A Binghamton University alumna took a break from her job as deputy assistant secretary at the Department of Homeland Security to talk to students thinking about a career in government.

Kelli Ann Burriesci, who graduated from Binghamton in 1997 with a degree in philosophy, politics and law, spoke at the Fleishman Center for Career and Professional Development as part of the “Cool Connections, Hot Alumni” series.

“I took a very non-deliberative career path, I really just followed what I wanted to do in the moment,” said Burriesci, whose first job was running the Syracuse University Telefund Office’s call center. “I learned that I still was challenged, worked hard, built relationships and delivered on responsibilities I had as a student at Binghamton. And all of those skills set me up for success no matter what career path I took.”

After working at the Telefund, Burriesci joined a company in the private sector for several years as a contractor, giving presentations to government agencies about credentials. A networking opportunity with a past acquaintance got her into the Department of Homeland Security where she rose from contractor to supervisor to deputy assistant secretary.

According to Burriesci, there is a lot more effort that goes into screening than is seen at airports. A typical day at the Department of Homeland Security for her starts at 8 a.m. and ends around 6 p.m., with a day full of project management and policy development.

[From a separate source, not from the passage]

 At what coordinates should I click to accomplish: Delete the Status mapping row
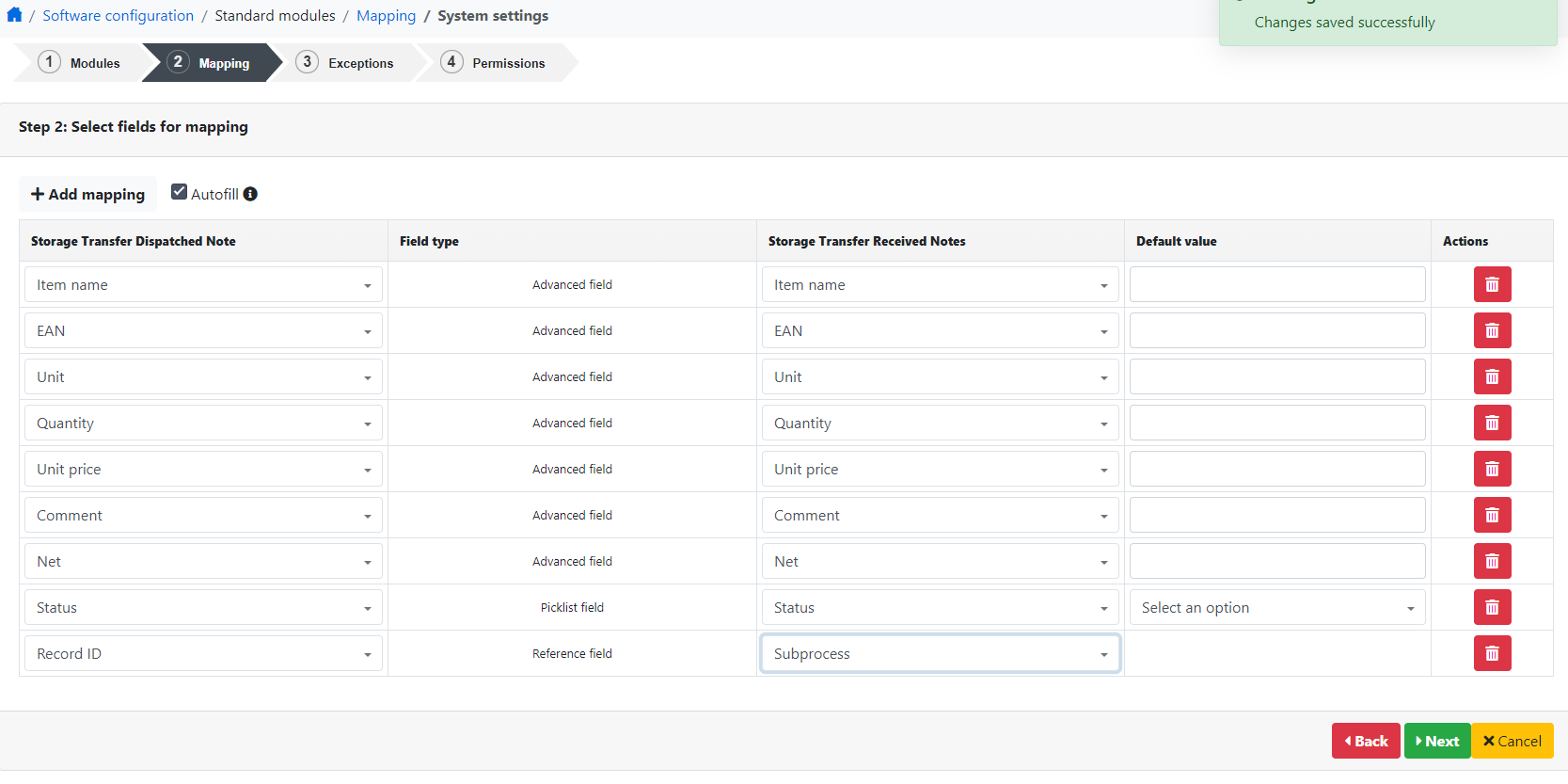1492,607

These screening policies require agreement and collaboration throughout the entire government, including the State Department, Department of Justice and the FBI.

“I work on policies that facilitate the travel of individuals to the United States,” Burriesci said. “The legitimate issuant of immigration benefits and policy that deters bad guys that threaten the United States.”

Courtney Huff, the assistant director of Student and Young Alumni Engagement in the Office of Alumni Relations, said Burriesci’s talk provided students with important information applicants might not be considering, such as using buzzwords to make applications more appealing.

“I think Burriesci provided insight that students might not have thought of when approaching finding a job,” Huff said. “She was very honest about the government and her job which is very valuable for students.”

Gladys Guerrero, a senior double-majoring in anthropology and philosophy, politics and law, said the talk reassured her that she could get a job in the government.

“I love that she does different things every day or every month; her job is constantly changing,” Guerrero said. “She’s making an impact and she really supports and believes her mission for public security … It’s nice to know that that could potentially be me one day.”

Burriesci said connections have been important in her career, but her experience is what got her to where she is.

“People tell me I’m lucky, but luck is when preparedness meets opportunity,” Burriesci said. “I was prepared to step up to the role. I knew my job and had the management skills needed if the opportunity was offered to me.”